**Exercice proposé A:**
Transformez en liste numérotée les lignes des enregistrements, de celle qui contient « The height and width of the screenshot is (639, 600). » jusqu'à la fin des enregistrements, les deux bouts compris. Laissez de côté les lignes vides.

**Extrait à lire:**

La cotisation sociale est l’outil qui a alors été choisi pour produire autrement. C’est cet outil que la classe ouvrière doit maintenant étendre à tous les domaines économiques, en allant vers le salaire à vie. Cette cotisation a augmenté de 25% à 60% jusqu’en 1980, mais elle plafonne depuis. En énonçant simplement que les marchés publics doivent aller vers les sociétés coopératives, et non pas Bouygues ou Sanofi, on sortirait immédiatement les coopératives de leur marginalité.

L’émancipation s’obtiendra en s’appropriant les outils et méthodes de production, ce que ne permet pas le revenu de base. Car le RdB distribue du pouvoir d’achat, mais ne permet pas aux travailleurs de décider de la production. Le RdB est donc avant tout utile au capitalisme.

Le coeur de la démocratie doit donc être la souveraineté économique, basée sur le salaire à vie, la propriété d’usage (et non pas lucrative) et le droit de délibération. En outre, la transition écologique n’est pas possible tant qu’on n’a pas de salaire à vie. Tant que le salaire restera attaché à l’emploi et non pas la personne, tant que les gens auront peur de perdre leur emploi et leur statut social, les travailleurs continueront à faire tourner les industries polluantes sans pouvoir exercer leur droit de délibération sur la façon de produire.

3) Mais un RdB par création monétaire, c’est capitaliste ou communiste??

Contrairement à ce qu’expose B. Friot, un communiste devrait pour moi nécessairement arriver au RdB… si on considère le problème de la création monétaire.

J’ai donc posé ma question à B. Friot à la suite de son exposé :

 » A l’heure actuelle la monnaie est produite par des banques, des entités privées possédées par une minorité, elles ne sont contrôlées ni par les travailleurs, ni par les citoyens. L’émancipation passera nécessairement par le contrôle de la monnaie. Or, comment faire plus équitable que de distribuer la nouvelle monnaie créée à chacun, en quantité égale, sans discrimination ? Et si je donne régulièrement à chacun sa part de nouvelle monnaie, n’est-ce pas un revenu de base ? Qu’est-ce qui empêche d’avoir un mix revenu de base + salaire à vie ?  »

Réponses de B. Friot :

  • Tout d’abord, il est historien de la Sécurité Sociale, et pas spécialiste des questions monétaires ; il ne peut donc pas débattre avec moi au sujet des nouvelles monnaies « peer-to-peer », comme la monnaie libre ;
  • Il faut sortir de la monnaie de crédit, car la classe des travailleurs peut financer ses productions par la subvention, sans faire appel au crédit bancaire (exemple : les hôpitaux) ;
  • Il y a un excès de confiance à penser que la monnaie a une position centrale dans le capitalisme. Le coeur du capitalisme est la propriété des moyens de production.

**Exercice proposé B:**
Écrivez la suite de l'extrait sur le salaire à vie et le revenu de base, en repartant juste après sa dernière phrase.

**Données à traiter:**
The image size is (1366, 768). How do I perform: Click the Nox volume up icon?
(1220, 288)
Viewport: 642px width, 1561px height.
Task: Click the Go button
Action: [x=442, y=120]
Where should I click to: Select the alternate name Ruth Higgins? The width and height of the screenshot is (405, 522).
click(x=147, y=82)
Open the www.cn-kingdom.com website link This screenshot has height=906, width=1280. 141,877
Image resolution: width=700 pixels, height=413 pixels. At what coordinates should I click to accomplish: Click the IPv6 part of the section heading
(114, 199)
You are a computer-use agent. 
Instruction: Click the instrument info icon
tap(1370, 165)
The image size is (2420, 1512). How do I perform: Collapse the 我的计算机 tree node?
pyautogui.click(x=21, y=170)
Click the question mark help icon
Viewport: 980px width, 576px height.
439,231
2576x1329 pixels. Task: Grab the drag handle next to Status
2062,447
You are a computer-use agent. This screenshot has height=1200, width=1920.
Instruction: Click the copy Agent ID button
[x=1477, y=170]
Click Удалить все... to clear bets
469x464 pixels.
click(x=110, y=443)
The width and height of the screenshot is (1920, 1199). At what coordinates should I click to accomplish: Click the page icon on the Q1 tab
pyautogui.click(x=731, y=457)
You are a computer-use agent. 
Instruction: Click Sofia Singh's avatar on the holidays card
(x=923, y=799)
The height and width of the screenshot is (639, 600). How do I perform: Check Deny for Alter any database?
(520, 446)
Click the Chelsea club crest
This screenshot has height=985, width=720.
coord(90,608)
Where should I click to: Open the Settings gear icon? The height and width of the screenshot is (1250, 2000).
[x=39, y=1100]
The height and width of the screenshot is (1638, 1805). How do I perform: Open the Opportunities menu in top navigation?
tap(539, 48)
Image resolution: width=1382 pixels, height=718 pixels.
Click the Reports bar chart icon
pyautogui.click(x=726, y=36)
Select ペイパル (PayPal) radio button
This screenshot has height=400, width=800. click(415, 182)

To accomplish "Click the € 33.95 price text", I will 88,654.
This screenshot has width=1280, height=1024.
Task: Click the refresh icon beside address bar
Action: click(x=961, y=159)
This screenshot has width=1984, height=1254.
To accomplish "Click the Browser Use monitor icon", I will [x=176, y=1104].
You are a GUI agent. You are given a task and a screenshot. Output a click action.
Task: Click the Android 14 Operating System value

**Résultat attendu A:**
1. The height and width of the screenshot is (639, 600). How do I perform: Check Deny for Alter any database?
2. (520, 446)
3. Click the Chelsea club crest
4. This screenshot has height=985, width=720.
5. coord(90,608)
6. Where should I click to: Open the Settings gear icon? The height and width of the screenshot is (1250, 2000).
7. [x=39, y=1100]
8. The height and width of the screenshot is (1638, 1805). How do I perform: Open the Opportunities menu in top navigation?
9. tap(539, 48)
10. Image resolution: width=1382 pixels, height=718 pixels.
11. Click the Reports bar chart icon
12. pyautogui.click(x=726, y=36)
13. Select ペイパル (PayPal) radio button
14. This screenshot has height=400, width=800. click(415, 182)
15. To accomplish "Click the € 33.95 price text", I will 88,654.
16. This screenshot has width=1280, height=1024.
17. Task: Click the refresh icon beside address bar
18. Action: click(x=961, y=159)
19. This screenshot has width=1984, height=1254.
20. To accomplish "Click the Browser Use monitor icon", I will [x=176, y=1104].
21. You are a GUI agent. You are given a task and a screenshot. Output a click action.
22. Task: Click the Android 14 Operating System value

**Résultat attendu B:**
Mais alors…

Si on sort de la monnaie de crédit, et que la nouvelle monnaie vient de subventions données à des caisses gérées par les travailleurs, c’est toujours une minorité d’individus qui affecte l’argent à des projets définis par cette minorité…

Et si on donnait la subvention à chaque individu, sous forme de Dividende Universel (DU), charge ensuite à eux  de se regrouper et de financer librement les projets qu’ils souhaitent ?

Bernard Friot pense qu’on pourrait en effet aller vers cet objectif, comme il me l’a confié.  C’est alors la définition du revenu de base sous forme de Dividende Universel, et on a là le RdB qui crée l’argent (=attribution primaire), et le Salaire à Vie qui est une façon particulière de rétribuer le travail, par la cotisation ou l’impôt, selon une logique communiste (=attribution secondaire).

Ces deux types de revenus ne s’opposent donc pas a priori, car ils répondent à un objectif différent.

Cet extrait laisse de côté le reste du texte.